Other possible causes of ADHD behavior are:
Malnutrition or improper diet
Lack of exercise
Lack of sleep
Viral or bacterial infections
Early-stage brain tumors
Although no chemical imbalance has ever been proven, health professionals prescribe psychostimulant medication (such as Ritalin, Strattera, Adderall) as the primary treatment in correcting the 'chemical imbalance'. In 2000, more than 19 million prescriptions for ADHD drugs were filled, a 72% increase since 1995.
However, with the known side effects of these drugs and without knowledge or evidence of long-term results on growth and development, is medication really the best option?
However, these drugs are not without serious risk. Between the years of 1990-2000, over 569 children were hospitalized, 38 of them were life-threatening hospitalizations, and 186 died from Ritalin.
It is well known that psychostimulants have abuse potential. Very high doses of psychostimulants, particularly of amphetamines, may cause central nervous system damage, cardiovascular damage, and hypertension. In addition, high doses have been associated with compulsive behaviors and, in certain vulnerable individuals, movement disorders. There is a rare percentage of children and adults treated at high doses who have hallucinogenic responses. Drugs used for ADHD other than psychostimulants have their own adverse reactions: tricyclic antidepressants may induce cardiac arrhythmias, bupropion at high doses can cause seizures, and pemoline is associated with liver damage. -- Diagnosis and Treatment of Attention Deficit Hyperactivity Disorder, National Institute of Health
Many parents do not realize that if their child takes Ritalin or other psychostimulant medication past the age of 12, according to the 1999 Military Recruitment Manual, that child may not join the Army, Air Force, Navy, Marines, Coast Guard, or National Guard until after a doctor has signed a paper stating that the person has been off the medication for four years.
Also, if a child uses Ritalin or other psychostimulant medication, the state or federal government cannot hire him or her if the job involves state secrets or national security, because that child is a Class 2 drug user.
If a child uses Ritalin or other psychostimulant medication, some insurance companies will turn down that child for being a Class 2 drug user, and may even turn down the entire family. Other health insurance companies will raise rates and write in a pre-existing condition clause, excluding some coverage for the ADD/ADHD child.

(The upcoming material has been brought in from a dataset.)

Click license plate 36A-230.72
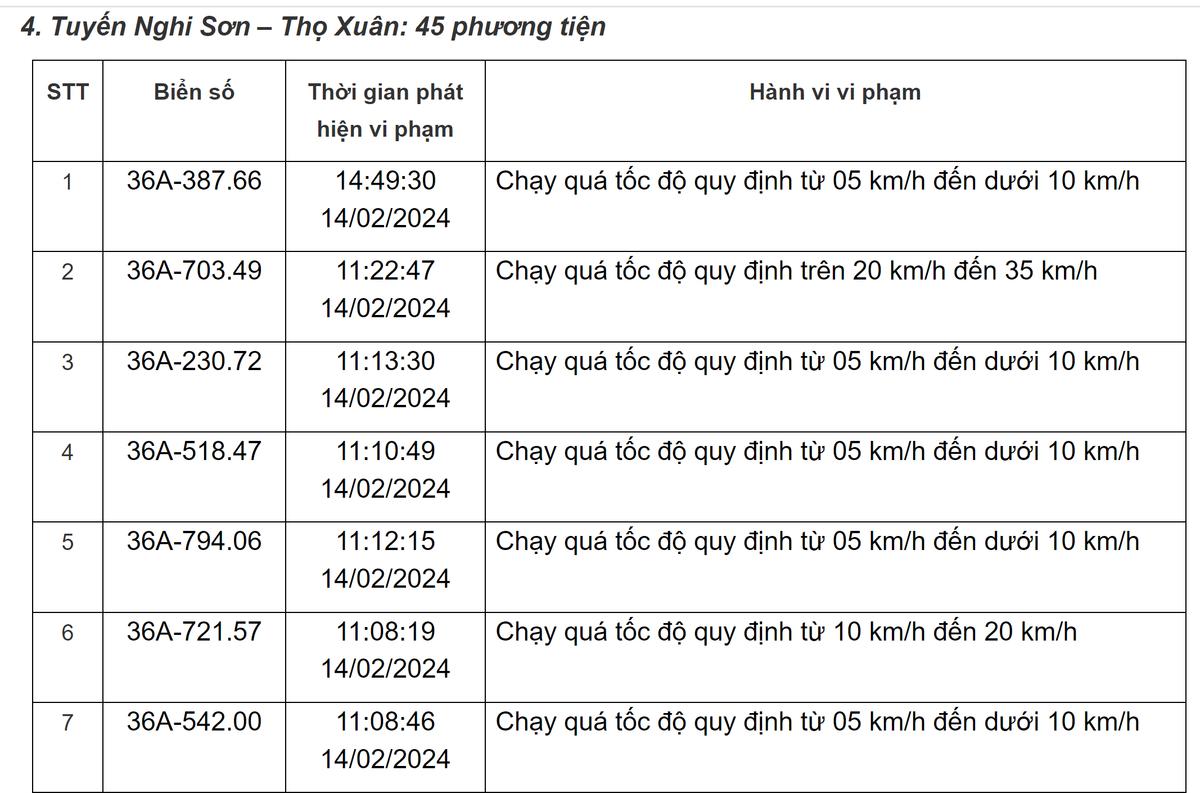Screen dimensions: 1200x793 (194, 361)
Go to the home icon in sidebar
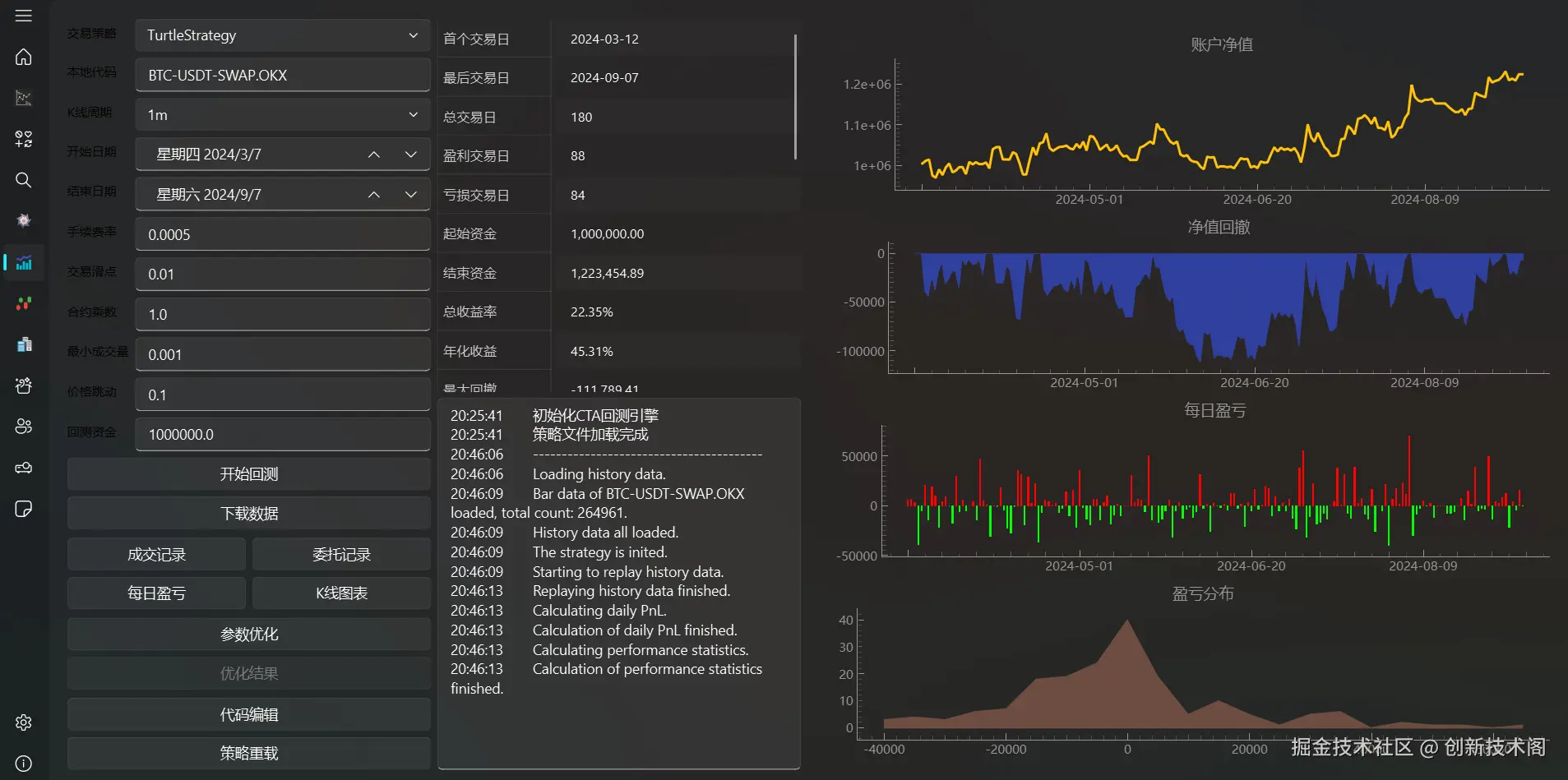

Psychostimulant medication are drugs that are commonly abused. Some unprescribed users of Adderall, an amphetamine, and methylphenidate, more widely known as Ritalin, are adults. But experts say many are young people, as young as 11, who get the drugs from peers being treated for ADD. Users often crush the pills and snort them to get a cocaine-like rush, as these drugs and cocaine have more similarities than differences.
Students who take ADD/ADHD medication are often asked to sell or trade their drugs, and many know students who have given away or sold their medication.
According to the Substance Abuse and Mental Health Services Administration, a study of students in Wisconsin and Minnesota showed 34% of ADHD youth, ages 11-18, report being approached to sell or trade their medicines, such as Ritalin.
There are so many concerns surrounding the diagnosis and treatment of ADD/ADHD that parents must be knowledgeable and cautious. It is usually the school that approaches parents to have an assessment for ADD/ADHD and parents often feel pressured in having the traditional ************** to 'correct' their child's behavior.
What should parents do if the school identifies a child with potentially having ADD/ADHD?
Have the school put their concerns and directions in writing. Hold them accountable.
If the school tells you that your child needs medication to control his or her behavior, remind them that medical help does not necessarily mean taking medication.
If you are told to sign a release for your child's medical records, ask to see that law in writing.